Studio album by Dan Fogelberg
- Released: 1987
- Studios: One On One (North Hollywood, California); Sunset Sound (Hollywood, California); Record One (Sherman Oaks, California); Lahaina Sound Recording (Maui, Hawaii);
- Genre: Soft rock
- Length: 40:58
- Label: Full Moon/Epic
- Producers: Dan Fogelberg; Russ Kunkel;

Dan Fogelberg chronology
| High Country Snows (1985) | Exiles (1987) | The Wild Places (1990) |

Singles from Exiles
- "She Don't Look Back" Released: May 1987; "Lonely in Love" Released: 1987; "Seeing You Again" Released: 1987;

= Exiles (Dan Fogelberg album) =

Exiles is an album by the American musician Dan Fogelberg, released in 1987. It includes the A/C hits "Lonely in Love" and “Seeing You Again” and the pop hit "She Don't Look Back". Fogelberg supported the album by touring with Wendy Waldman.

==Production==
Fogelberg spent two years writing the songs, which were inspired by his divorce. The Tower of Power horns played on "What You're Doing". In an interview around the album's release, Fogelberg described Exiles as a return to a more rock-oriented sound following the bluegrass-influenced direction of his previous album, High Country Snows.
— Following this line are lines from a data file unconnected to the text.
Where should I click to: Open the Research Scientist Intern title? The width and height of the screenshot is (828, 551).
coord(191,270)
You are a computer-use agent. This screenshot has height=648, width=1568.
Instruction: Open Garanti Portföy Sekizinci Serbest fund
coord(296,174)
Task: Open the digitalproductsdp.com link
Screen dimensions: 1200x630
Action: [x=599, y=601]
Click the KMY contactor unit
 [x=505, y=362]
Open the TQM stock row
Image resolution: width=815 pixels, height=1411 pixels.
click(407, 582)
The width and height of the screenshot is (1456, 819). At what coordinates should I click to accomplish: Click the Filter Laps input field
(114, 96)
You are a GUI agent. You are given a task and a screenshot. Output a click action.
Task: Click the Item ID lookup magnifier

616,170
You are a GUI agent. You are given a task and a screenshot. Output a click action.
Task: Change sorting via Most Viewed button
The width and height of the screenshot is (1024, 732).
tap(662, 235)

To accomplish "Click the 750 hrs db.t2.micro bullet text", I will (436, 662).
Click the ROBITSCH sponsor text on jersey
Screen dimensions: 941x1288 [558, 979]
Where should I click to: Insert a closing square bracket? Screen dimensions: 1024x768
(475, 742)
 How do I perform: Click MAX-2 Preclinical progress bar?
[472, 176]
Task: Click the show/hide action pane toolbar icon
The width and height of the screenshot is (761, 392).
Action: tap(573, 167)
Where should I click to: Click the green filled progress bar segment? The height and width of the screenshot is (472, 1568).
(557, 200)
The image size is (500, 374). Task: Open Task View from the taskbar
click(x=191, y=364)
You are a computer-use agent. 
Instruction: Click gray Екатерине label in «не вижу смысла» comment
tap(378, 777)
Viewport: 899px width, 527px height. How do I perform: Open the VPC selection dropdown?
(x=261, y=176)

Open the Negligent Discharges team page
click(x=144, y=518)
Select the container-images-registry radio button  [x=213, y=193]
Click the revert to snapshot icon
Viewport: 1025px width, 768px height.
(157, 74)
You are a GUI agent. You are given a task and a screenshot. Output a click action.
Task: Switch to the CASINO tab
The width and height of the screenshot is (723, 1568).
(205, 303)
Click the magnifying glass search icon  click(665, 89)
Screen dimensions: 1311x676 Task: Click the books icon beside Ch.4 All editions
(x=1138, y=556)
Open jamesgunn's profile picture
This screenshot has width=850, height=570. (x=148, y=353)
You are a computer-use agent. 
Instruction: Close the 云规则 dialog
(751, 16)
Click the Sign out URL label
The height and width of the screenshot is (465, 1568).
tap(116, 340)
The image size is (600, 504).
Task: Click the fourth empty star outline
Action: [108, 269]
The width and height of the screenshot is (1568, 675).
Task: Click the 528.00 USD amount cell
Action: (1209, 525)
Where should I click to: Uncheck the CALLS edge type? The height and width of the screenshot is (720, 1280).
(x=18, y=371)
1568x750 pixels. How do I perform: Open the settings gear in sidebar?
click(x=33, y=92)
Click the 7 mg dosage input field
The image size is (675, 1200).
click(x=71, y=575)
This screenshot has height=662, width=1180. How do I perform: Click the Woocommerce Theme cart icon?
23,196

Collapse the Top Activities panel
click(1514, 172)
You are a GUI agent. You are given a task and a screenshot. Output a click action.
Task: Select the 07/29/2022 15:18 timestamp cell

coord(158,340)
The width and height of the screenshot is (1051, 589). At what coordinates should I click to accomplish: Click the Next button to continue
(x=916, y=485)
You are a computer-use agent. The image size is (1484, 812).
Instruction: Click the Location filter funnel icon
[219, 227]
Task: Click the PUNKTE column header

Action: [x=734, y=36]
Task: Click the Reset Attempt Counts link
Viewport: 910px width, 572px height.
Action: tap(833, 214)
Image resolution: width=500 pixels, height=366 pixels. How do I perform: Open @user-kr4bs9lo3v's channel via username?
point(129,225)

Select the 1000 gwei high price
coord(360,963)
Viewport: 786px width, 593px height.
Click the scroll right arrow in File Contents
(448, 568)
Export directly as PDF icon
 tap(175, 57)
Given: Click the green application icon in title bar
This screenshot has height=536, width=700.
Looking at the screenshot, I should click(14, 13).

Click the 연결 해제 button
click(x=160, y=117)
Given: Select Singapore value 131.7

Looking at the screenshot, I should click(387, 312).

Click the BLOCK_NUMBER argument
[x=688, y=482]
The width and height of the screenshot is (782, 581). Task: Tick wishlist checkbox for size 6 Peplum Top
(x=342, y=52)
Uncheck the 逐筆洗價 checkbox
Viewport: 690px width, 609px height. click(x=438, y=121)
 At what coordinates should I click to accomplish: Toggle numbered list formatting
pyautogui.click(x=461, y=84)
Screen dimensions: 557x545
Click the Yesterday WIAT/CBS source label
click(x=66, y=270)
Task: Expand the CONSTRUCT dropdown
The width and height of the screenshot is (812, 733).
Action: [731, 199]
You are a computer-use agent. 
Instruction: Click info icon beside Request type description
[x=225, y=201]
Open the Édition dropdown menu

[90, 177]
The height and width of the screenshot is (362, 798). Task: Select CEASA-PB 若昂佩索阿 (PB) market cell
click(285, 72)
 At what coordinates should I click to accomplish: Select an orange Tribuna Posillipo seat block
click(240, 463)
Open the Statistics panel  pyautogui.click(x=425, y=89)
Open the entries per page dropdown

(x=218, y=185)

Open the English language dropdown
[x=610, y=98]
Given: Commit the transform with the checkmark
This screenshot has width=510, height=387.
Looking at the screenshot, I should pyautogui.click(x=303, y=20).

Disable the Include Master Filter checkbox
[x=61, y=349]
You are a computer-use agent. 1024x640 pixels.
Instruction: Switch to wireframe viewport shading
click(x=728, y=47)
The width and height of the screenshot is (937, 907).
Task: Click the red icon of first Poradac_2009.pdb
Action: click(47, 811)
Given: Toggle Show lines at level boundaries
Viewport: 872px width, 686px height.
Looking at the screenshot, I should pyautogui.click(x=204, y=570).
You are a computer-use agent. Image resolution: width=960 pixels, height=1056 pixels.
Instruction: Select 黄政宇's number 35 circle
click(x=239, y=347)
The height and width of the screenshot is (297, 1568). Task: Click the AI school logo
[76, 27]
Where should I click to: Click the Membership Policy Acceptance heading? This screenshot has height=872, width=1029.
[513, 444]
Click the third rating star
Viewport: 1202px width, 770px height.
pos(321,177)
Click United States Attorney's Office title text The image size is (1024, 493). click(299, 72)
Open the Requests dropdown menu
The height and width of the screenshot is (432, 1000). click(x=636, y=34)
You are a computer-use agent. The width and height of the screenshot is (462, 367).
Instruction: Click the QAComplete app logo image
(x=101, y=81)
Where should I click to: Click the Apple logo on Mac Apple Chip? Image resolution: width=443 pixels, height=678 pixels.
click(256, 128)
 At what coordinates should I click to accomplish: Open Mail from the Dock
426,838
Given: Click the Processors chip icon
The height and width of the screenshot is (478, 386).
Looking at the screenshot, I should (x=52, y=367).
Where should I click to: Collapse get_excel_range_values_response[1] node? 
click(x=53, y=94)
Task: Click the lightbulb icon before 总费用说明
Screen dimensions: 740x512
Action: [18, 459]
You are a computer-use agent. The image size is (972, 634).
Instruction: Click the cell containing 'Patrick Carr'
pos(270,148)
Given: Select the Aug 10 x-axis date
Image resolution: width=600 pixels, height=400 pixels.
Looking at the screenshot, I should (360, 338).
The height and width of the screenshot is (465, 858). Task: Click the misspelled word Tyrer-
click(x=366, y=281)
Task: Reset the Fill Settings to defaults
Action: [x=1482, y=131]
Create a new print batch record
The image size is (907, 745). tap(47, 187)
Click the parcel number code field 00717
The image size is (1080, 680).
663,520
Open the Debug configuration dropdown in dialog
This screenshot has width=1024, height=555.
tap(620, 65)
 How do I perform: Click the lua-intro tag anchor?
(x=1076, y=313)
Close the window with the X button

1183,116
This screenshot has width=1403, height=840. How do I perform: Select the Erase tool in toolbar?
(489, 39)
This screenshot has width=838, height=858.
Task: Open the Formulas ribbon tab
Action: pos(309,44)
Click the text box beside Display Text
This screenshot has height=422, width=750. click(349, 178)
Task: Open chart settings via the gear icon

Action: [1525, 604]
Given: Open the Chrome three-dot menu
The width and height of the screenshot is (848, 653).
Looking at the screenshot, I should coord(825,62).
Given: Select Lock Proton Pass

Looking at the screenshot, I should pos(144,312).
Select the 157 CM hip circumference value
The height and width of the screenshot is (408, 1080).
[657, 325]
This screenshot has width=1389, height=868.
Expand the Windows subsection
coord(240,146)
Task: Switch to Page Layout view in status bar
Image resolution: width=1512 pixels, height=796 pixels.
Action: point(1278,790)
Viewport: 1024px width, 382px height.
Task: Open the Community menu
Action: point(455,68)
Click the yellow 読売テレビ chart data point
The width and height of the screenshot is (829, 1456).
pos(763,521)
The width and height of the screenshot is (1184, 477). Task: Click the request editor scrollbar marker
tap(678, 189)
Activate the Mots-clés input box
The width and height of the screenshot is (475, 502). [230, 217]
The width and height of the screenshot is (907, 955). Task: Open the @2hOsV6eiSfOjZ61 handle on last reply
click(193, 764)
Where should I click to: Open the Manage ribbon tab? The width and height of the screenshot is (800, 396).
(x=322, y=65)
He said the album featured more electric guitar and described it as the most rock and roll-oriented album he had made.

==Reception==

The Ottawa Citizen noted that, "as with any mellow musician who turns up the volume, Fogelberg now claims he has been a closet rock and roller all along." The Cincinnati Post wrote: "The title song recalls Springsteen, featuring an anguished, Michael Brecker tenor sax solo that's pure Clarence Clemons. 'What Your Doing' is solid soul, with Fogelberg doing his best Otis Redding, backed by a girl group and the Tower of Power horn section. For ballad fans, there's the gentle pop of 'Seeing You Again' and the solo voice and piano of 'Hearts in Decline'. Breaking up is hard to do, but Fogelberg should find some solace in LP sales. Exiles is custom made for his millions of adult rock fans."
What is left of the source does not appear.